Get-OwaVirtualDirectory -Identity "svr-mail-01\owa (Default Web Site)" | FL *auth*

Repeat the same for other Exchange servers if there are more than one in the environment.

Once the current settings have been reviewed, execute the cmdlet to configure the EAC:

Set-EcpVirtualDirectory -Identity "OSMIUM\ecp (Default Web Site)" -AdfsAuthentication $true -BasicAuthentication $false -DigestAuthentication $false -FormsAuthentication $false -WindowsAuthentication $false

Execute the cmdlet to configure the OWA:

Set-OwaVirtualDirectory -Identity "OSMIUM\owa (Default Web Site)" -AdfsAuthentication $true -BasicAuthentication $false -DigestAuthentication $false -FormsAuthentication $false -OAuthAuthentication $false -WindowsAuthentication $false

Once the directories are set, use the get cmdlets to review the settings:

If there are more than 1 server in the environment, use the following cmdlet to set all the servers:

Get-EcpVirtualDirectory | Set-EcpVirtualDirectory -AdfsAuthentication $true -BasicAuthentication $false -DigestAuthentication $false -FormsAuthentication $false -OAuthAuthentication $false -WindowsAuthentication $false

Get-OwaVirtualDirectory | Set-OwaVirtualDirectory -AdfsAuthentication $true -BasicAuthentication $false -DigestAuthentication $false -FormsAuthentication $false -OAuthAuthentication $false -WindowsAuthentication $false

Step #8 – Restart IIS on the Exchange servers

Complete the changes by restarting IIS on the Exchange servers by executing the following cmdlets:

net stop was /y

An output similar to the following will be displayed:

[PS] C:\>net stop was /y

The following services are dependent on the Windows Process Activation Service service.

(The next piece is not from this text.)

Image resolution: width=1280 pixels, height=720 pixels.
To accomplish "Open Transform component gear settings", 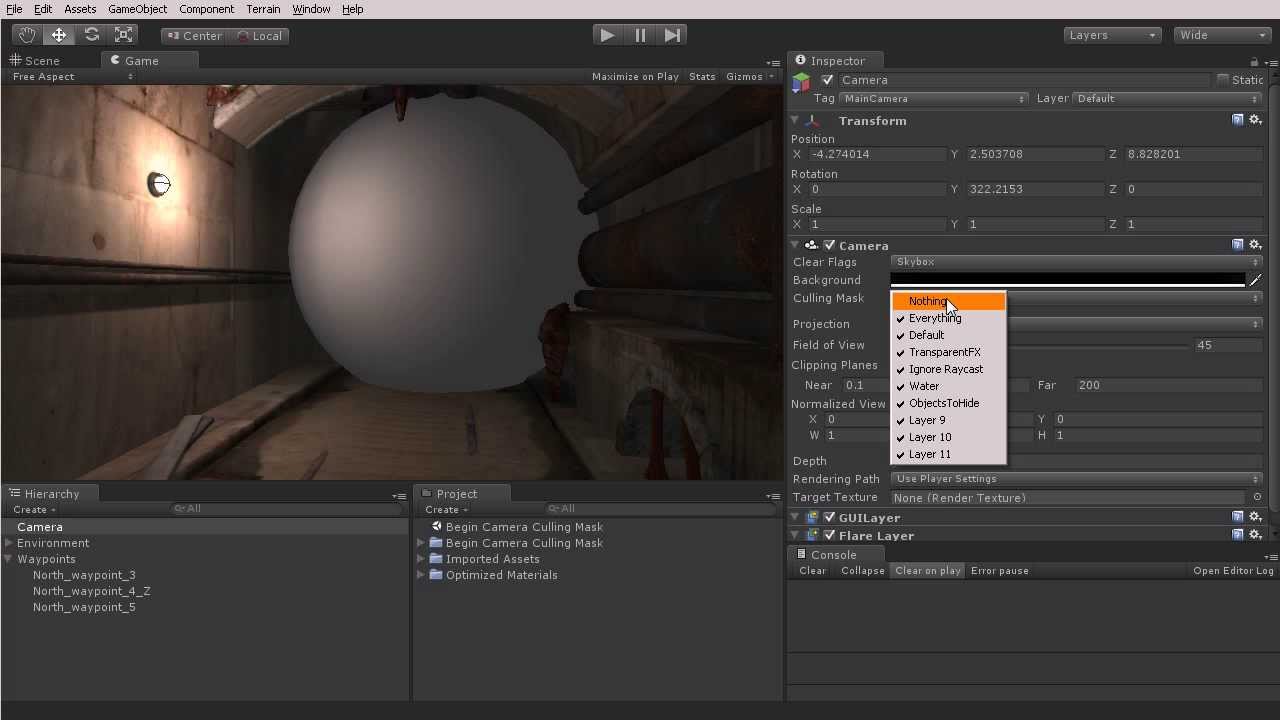I will 1255,120.
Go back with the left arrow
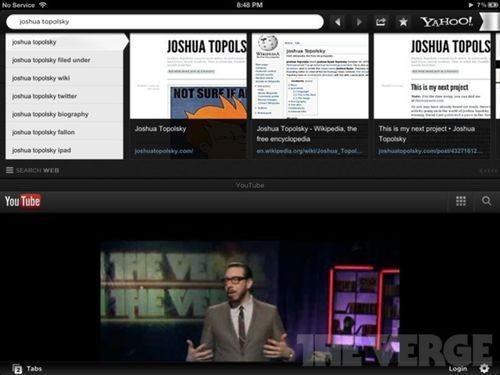 (x=338, y=22)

Stopping the Windows Process Activation Service service will also stop these services.

World Wide Web Publishing Service

Net.Tcp Listener Adapter

Net.Pipe Listener Adapter

Net.Msmq Listener Adapter

The World Wide Web Publishing Service service is stopping.....................................

The World Wide Web Publishing Service service was stopped successfully.

The Net.Tcp Listener Adapter service is stopping.

The Net.Tcp Listener Adapter service was stopped successfully.

The Net.Pipe Listener Adapter service is stopping.

The Net.Pipe Listener Adapter service was stopped successfully.

The Net.Msmq Listener Adapter service is stopping.

The Net.Msmq Listener Adapter service was stopped successfully.

The Windows Process Activation Service service is stopping.

The Windows Process Activation Service service was stopped successfully.

[PS] C:\>

Lastly, execute the following for the World Wide Web Publishing Service:

net start w3svc

Authentication for both EAC and OWA should now be directed to the AD FS portal.